Uribe delivers this message by first constructing a simple monetarist model of a static endowment economy with utility deriving from both consumption and the holding of money. He solves this for the optimal path of monetary policy given an exogenous path for the fiscal deficit – what he calls fiscal dominance. The result is as just described, and is then extended also to a growing economy.

He illustrates his result with a numerical example based on the experience of Argentina beginning in 2015 under Macri, who was saddled with an initial debt and deficit by the prior administration, and undertook to reduce the deficit gradually over time. Uribe gives him eight years to do that and derives what would have been optimal to do, though of course in reality Macri did not last that long in office.

For our purposes here, this paper may be of considerable relevance, as the pandemic has imposed on countries the need for even larger fiscal deficits than they were accustomed to, and the hope is that as the world emerges from the pandemic, these deficits will be able to decline. The model here suggests that even though these deficits may ultimately need to be financed by printing money, the inflationary impact of that should be postponed by greater borrowing in the present and near future.

Gao, Xiang, Zhenhua Gu and Kees G. Koedijk, “On the Role of Projected FDI Inflows in Shaping Institutions: The Longer-Term Plan for Post-Pandemic Investment Reboot”

Xiang Gao, Zhenhua Gu, and Kees G. Koedijk address the prospects for recovering from the pandemic through a combination of FDI and improvements in institutions. Specifically, they hypothesize two linkages between FDI and institutions that may operate, and they find evidence in support of both. The first linkage is that firms that have previously engaged in FDI exert their own influence on their host government to improve institutions that matter to them. The second is that, knowing the importance of institutions for attracting FDI, interested domestic parties will lobby their governments to make these improvements. Using data on FDI and institutional quality for a large number of countries and years, the authors find support for both hypotheses, with the greatest effect being the second.

In order to distinguish the two effects, they first use a gravity equation to predict FDI based on exogenous country characteristics, and they then use the results of this estimation to construct levels of predicted FDI. By then regressing several separate measures of institutional quality both on actual FDI and on this predicted FDI, they are able to distinguish their two hypotheses.

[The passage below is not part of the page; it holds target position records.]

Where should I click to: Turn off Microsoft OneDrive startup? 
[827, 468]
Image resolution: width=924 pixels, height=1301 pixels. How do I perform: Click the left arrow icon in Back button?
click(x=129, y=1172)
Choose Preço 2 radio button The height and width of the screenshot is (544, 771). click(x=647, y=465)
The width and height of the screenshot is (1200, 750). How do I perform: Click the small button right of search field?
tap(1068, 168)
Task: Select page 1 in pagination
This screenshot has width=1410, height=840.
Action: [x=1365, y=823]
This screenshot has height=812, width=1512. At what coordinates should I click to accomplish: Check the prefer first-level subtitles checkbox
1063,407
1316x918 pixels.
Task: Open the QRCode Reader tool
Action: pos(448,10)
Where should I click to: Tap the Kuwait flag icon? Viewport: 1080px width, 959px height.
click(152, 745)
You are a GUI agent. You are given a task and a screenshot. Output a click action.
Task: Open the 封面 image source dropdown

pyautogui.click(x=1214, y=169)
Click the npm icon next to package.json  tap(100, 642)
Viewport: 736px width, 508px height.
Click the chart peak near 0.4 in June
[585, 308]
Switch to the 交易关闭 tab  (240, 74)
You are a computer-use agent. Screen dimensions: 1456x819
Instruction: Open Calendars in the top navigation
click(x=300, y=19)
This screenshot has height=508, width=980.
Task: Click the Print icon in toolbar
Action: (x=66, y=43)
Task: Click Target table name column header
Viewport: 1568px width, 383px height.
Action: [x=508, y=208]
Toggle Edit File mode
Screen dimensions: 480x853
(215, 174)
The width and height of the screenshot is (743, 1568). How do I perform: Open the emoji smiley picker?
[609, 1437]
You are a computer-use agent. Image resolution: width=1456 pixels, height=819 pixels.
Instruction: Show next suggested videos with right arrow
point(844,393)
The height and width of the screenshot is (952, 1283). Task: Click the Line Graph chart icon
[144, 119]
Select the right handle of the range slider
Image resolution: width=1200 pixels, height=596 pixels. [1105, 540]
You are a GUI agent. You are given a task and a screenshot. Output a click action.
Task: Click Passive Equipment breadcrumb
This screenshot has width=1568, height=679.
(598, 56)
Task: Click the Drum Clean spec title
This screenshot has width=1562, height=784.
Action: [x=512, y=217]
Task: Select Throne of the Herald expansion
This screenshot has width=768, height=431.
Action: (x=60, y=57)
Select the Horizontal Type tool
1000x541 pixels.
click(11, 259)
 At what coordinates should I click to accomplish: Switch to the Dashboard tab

Aizenman, Joshua and Hiro Ito, “U.S. Macro Policies and Global Economic Challenges”

Joshua Aizenman and Hiro Ito address how the United States should respond with macroeconomic policy after the pandemic ends, leaving it with the huge debt that has been run up during the crisis. They identify two alternatives that might be followed, the first being to return to the policies that were in place before the pandemic, and the second being to use fiscal policies with “high social payoffs” in a strategy that will only gradually reduce deficits. They discuss these alternatives in the context of several earlier macroeconomic responses to crises, including after World War II, after the high inflation of the 1970s, and after the global financial crisis of 2008-9. They discuss these historical episodes in the context of theoretical “snowball effects” that can be positive or negative depending on whether the economy’s rate of growth exceeds or falls short of the rate of interest. Their main point is that the first of the alternatives would be likely to cause great harm for emerging markets and global stability.